For better or worse, I get very attached to my clinic patients.
Maybe it is because patient continuity is so hard to come by as a resident. Every five weeks, you are shuttled off to a different rotation. Unless you happen to be on the labor floor when your clinic patient shows up in labor, the chances are that someone else will deliver them.
Y.S. is one of my dearest clinic patients to date. She is a lovely young woman from Guatemala expecting her first baby. It’s a boy. She’s going to name him Jack after her equally lovely husband. Y.S. was an unusual clinic patient. First off, her pregnancy was actually planned. She was healthy. She had a supportive family. She had no substance abuse or psychiatric issues. (Gives you an idea of what our resident clinic is usually like, no?)
One day, Y.S. came to me for her usual prenatal visit. Her only complaint was some relentless itching that had developed around her 34th week of pregnancy. She had no rash. The itching was worse at night. For my non-OB readers, this presentation is concerning for a disease known as Cholestasis of Pregnancy. It’s a rare disease which, for reasons that are not clearly understood, can result in an IUFD, or fetal demise. It is so rare that I doubted my patient had this. But being a responsible resident means ruling out “badness”, so I sent her to the lab to have her bile acids (a liver product) checked.

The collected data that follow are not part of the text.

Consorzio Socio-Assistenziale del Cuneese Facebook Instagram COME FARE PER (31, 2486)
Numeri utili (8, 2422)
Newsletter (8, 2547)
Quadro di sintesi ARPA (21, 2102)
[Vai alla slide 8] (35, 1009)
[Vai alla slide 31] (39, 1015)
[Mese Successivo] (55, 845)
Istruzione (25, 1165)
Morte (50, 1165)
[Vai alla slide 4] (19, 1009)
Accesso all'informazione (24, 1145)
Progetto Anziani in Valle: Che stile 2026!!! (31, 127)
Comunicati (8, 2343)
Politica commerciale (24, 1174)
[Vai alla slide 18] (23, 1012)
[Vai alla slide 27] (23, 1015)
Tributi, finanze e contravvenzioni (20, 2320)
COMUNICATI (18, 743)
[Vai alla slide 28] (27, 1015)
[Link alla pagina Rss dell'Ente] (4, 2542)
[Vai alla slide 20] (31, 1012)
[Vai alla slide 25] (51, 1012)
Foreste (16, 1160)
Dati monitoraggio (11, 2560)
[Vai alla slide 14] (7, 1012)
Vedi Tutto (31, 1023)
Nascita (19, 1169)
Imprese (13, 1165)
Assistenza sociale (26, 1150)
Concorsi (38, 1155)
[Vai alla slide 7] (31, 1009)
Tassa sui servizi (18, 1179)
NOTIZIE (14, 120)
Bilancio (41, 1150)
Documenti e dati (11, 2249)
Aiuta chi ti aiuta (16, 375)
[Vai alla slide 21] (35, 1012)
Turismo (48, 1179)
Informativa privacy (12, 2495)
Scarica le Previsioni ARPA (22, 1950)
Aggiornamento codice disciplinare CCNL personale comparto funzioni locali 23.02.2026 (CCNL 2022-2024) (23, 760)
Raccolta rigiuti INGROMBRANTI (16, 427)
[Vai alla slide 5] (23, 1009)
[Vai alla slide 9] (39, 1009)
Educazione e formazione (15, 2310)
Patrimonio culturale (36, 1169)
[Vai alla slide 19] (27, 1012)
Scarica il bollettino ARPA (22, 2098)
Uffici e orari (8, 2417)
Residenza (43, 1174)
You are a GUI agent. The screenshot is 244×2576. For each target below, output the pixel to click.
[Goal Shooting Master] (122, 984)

Normal bile acids are less than 40. Hers came back at 82. Dammit. We sent her to Gastroenterology and started her on a medication called Ursodiol. Despite our best efforts, by her 36th week, her bile acids were >180 (read: beyond what our lab could calculate).
My last day at work before vacation, Y.S. was brought in for an amniocentesis, a test for fetal lung maturity. The plan was to confirm that her baby’s lungs were developed and start an early induction of labor. We wanted to bring this baby into the world before Cholestasis had a chance to take him out of it. Unfortunately, things rarely go as planned. Little Jack’s lungs were NOT yet developed. Now what were we to do? Deliver a baby with the risk of breathing problems due to immature lungs? Or let him cook a little longer and risk his life to do it?
* UPDATE: As I returned to the hospital today, I made a beeline straight for Y.S.'s room. I found her - glowing, smiling, as happy a new mother as they come. Little Jack is fantastic. He is a healthy, bouncing, 6lbs 7oz bundle of joy. After a 2 day induction of labor, Jack was welcomed into the world around noon yesterday. Successful vaginal delivery - check. Healthy mom - check. Healthy baby - check. Now this folks, is a happy ending.